The plan was simple, attack the uphills and hope I didn't loose too much time on the down hill sections. The second part of the plan was equally as simple..... hope.
Saturday morning as I got ready for the race I really did not want to wear abdominal support but I knew if I didn't there would almost be no chance I would be able to run hard for thirteen miles. The injury I sustained in November, two weeks prior to JFK was re-injured and now plagues me on any runs over ten miles.
The start of the race saw overcast skies with temperatures hovering around thirty degrees. Perfect !
I placed myself in the middle of the pack, starting out nice and easy. Even so, I felt pain and discomfort across my midsection almost immediately. "Great", I thought. "This is not going to be a whole lot of fun".
Almost as quickly as it started it went away and by the time we reached the trail I felt good with spirits rising.
Last year I ran less than three months after surgery and just a few days after finding out that my Mother had Cancer. With her on my mind I ran what I consider one of the best runs I've ever had finishing in fourteenth place.
This year, three months after my Mothers Death and a scant few days after the passing of my running friend Rick O'Donnell I took on Terrapin dedicating my race to the two of them.

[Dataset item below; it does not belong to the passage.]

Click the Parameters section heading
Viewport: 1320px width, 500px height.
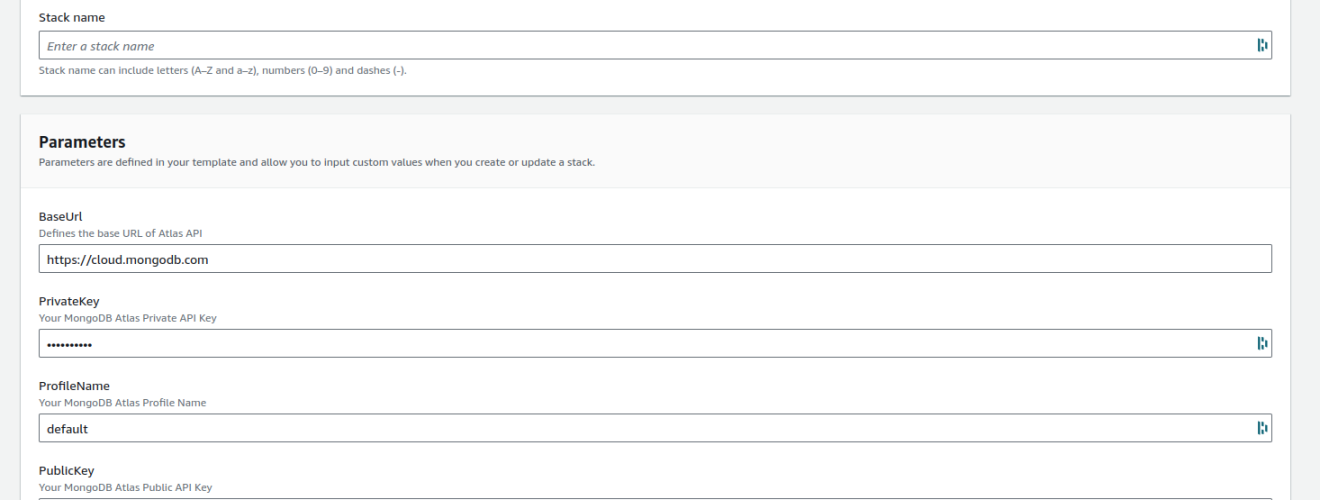pos(82,143)
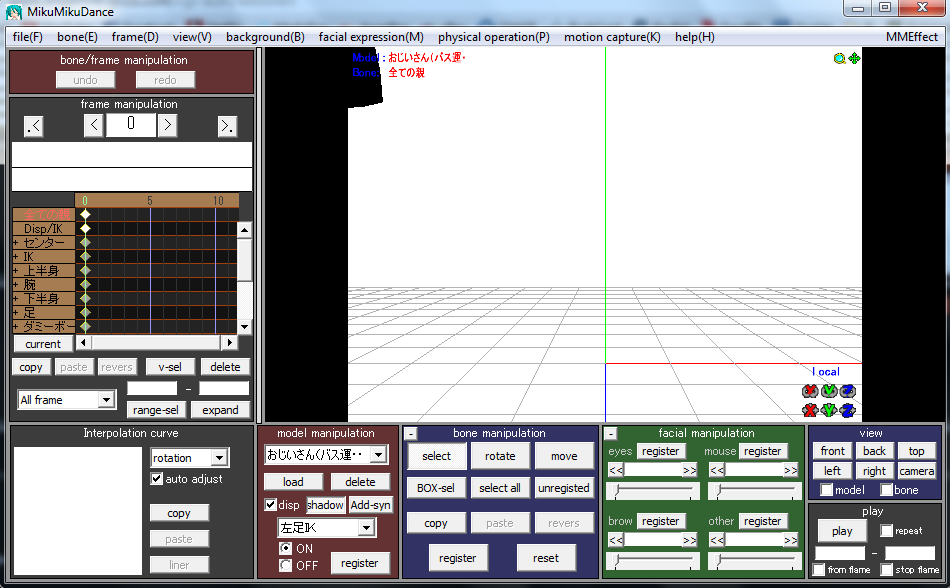Select the OFF radio button for IK

point(286,565)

Splashing through the first steam crossing I felt I had an advantage over many of my fellow runners as I heard "God that water was cold, my feet are going numb." Though my feet are not totally numb they are about fifty percent ........so .............. no distress for me, I'm already use to it.

Without a Garmin, no watch, nothing to indicate time or distance I just felt like I was running well. I ran most of the way up to the first aid station (4.1 miles) Passing quite a few people with my legs feeling stronger as I went along.

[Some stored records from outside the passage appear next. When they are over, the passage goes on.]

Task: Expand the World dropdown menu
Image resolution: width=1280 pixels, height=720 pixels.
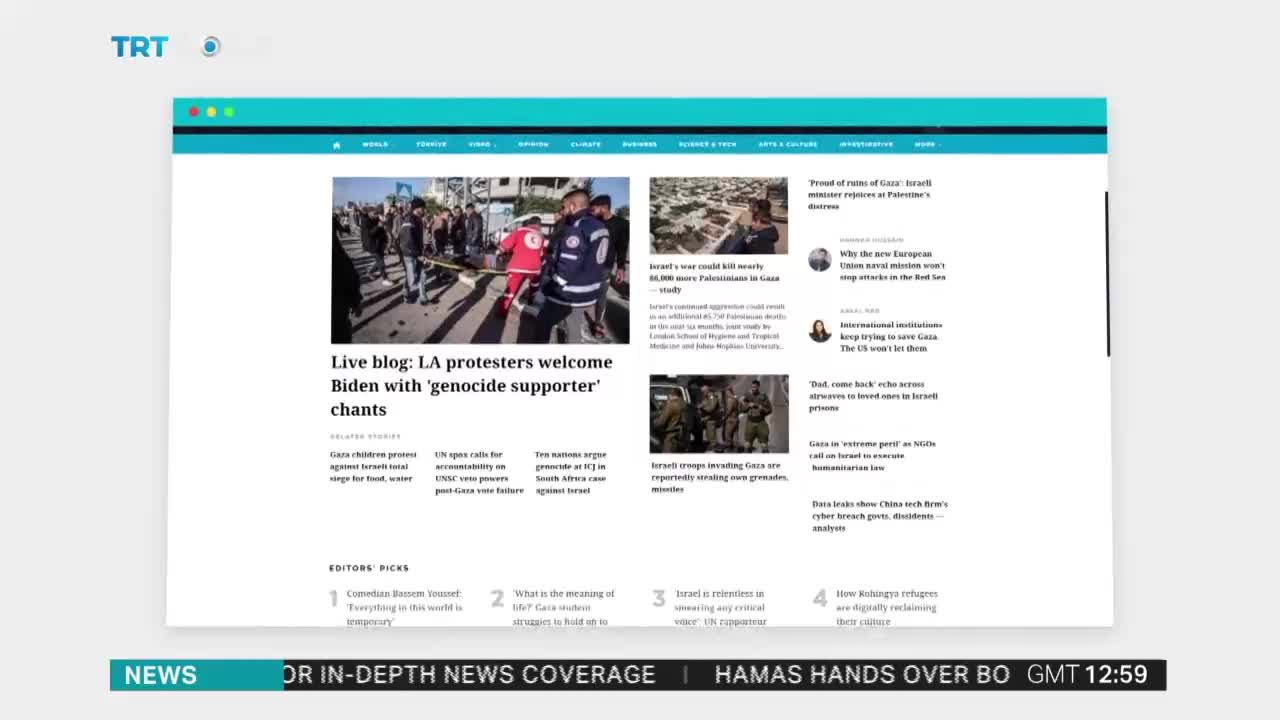Action: [377, 145]
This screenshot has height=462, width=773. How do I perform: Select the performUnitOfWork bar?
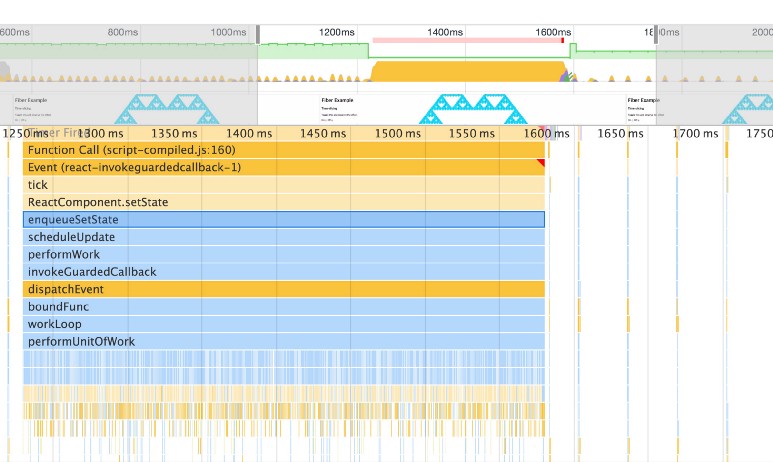[x=284, y=341]
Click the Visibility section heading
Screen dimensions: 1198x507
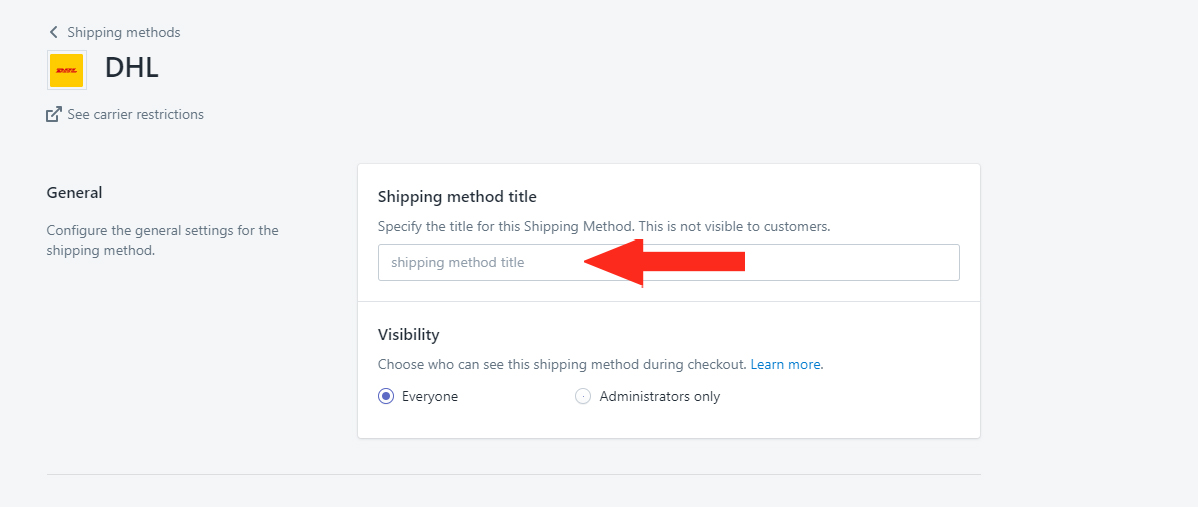click(409, 334)
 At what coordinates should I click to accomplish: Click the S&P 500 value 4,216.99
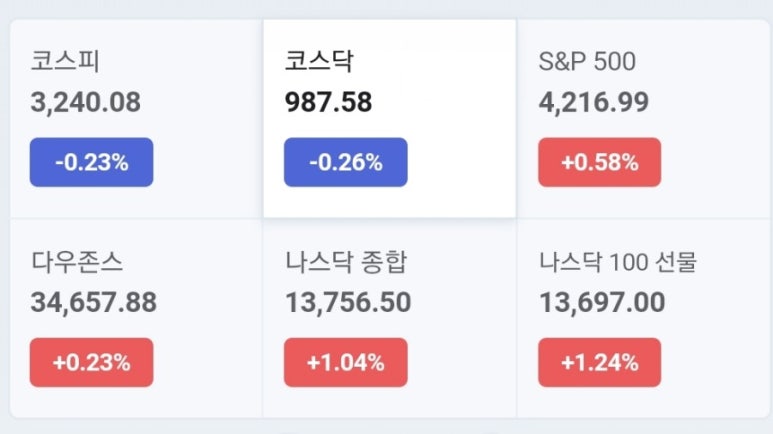594,103
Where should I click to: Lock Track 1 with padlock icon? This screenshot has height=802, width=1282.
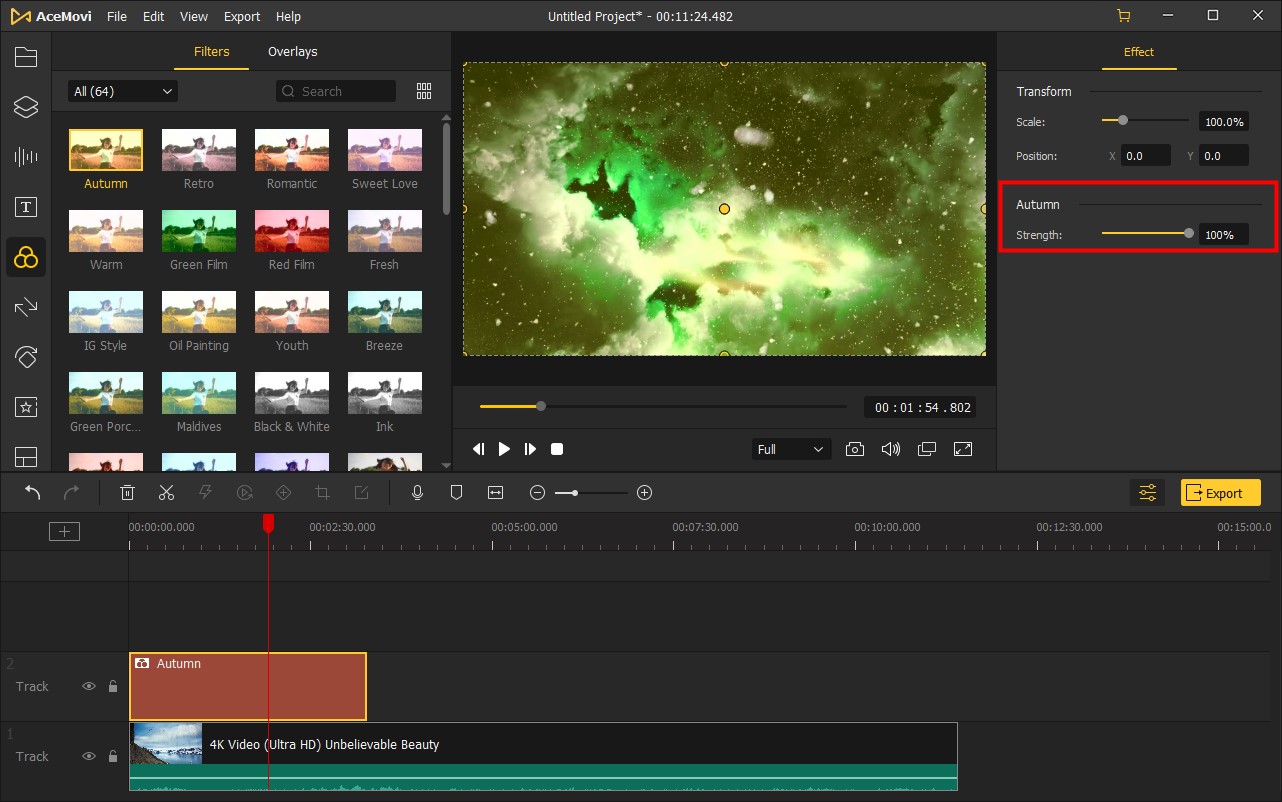click(x=113, y=756)
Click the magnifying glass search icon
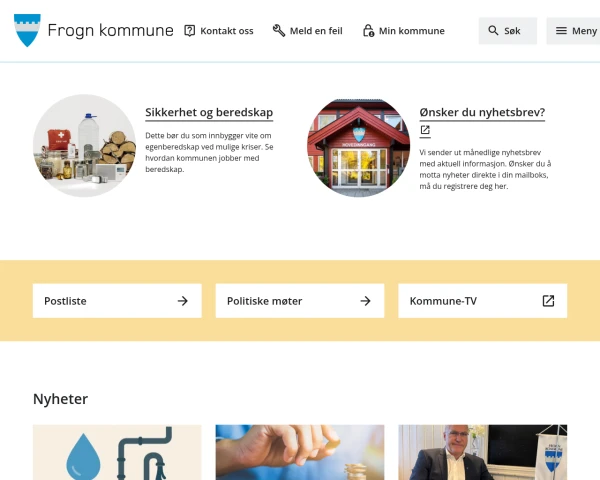 493,31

Leaving the aid station, the summit push is really steep, more of a power walk then a run and my legs delivered. The training hikes up "TV Trail" loaded with a thirty pound pack had paid off. Arriving at the summit I punched my bib and off I went. Now for the part of the run I dread, three miles of downhill. Some of the sections are pleasant enough, but there seem to be more which are just "evil". My knees do not approve.
I had no way of knowing it but when I reached the summit I must have been the sixth runner. While I tried to push my downhill speed I still stepped aside multiple times to let runners pass, I did not feel slow but in a minute they would disappear from site. Perhaps they were simply figments of the imagination?
At the last aid station I felt good and replied to the question "What do you want ?" , with a snappy "Young Legs". I got a laugh but the old legs were just fine and with uphill pulls ahead I was optimistic about catching some of the runners who smoked me on the downhill.
I caught and passed two, all the while feeling strong, being pushed by something I haven't felt for some time, the pure joy of running.
The final mile of this race places you back on a road and this is when pain returned to my midsection and Hip Flexors. With no one visible ahead or behind I set a comfortable pace to finish the race.
Approaching the finish I could see the clock displaying 2 Hours 23 Minutes. I had bettered last years time by almost five minutes. Prior to the start of the race I hoped for a top twenty finish, I ended by finishing eighth overall and first in my age group "Grand Master". (Next year Super Grand Master) Others have said they were not surprised but I for one am.
My run complete, in great spirit, nothing would ruin my day including five trips to the bathroom after my GI track went into protest. The "Good News" .......... no need to stop anywhere on the four hour ride home !
As I write this a spring snow piles up outside. Hopefully this will be the last snow of the year. Black and white will yield to color and we'll move ahead into the time of new life. I am optimistic.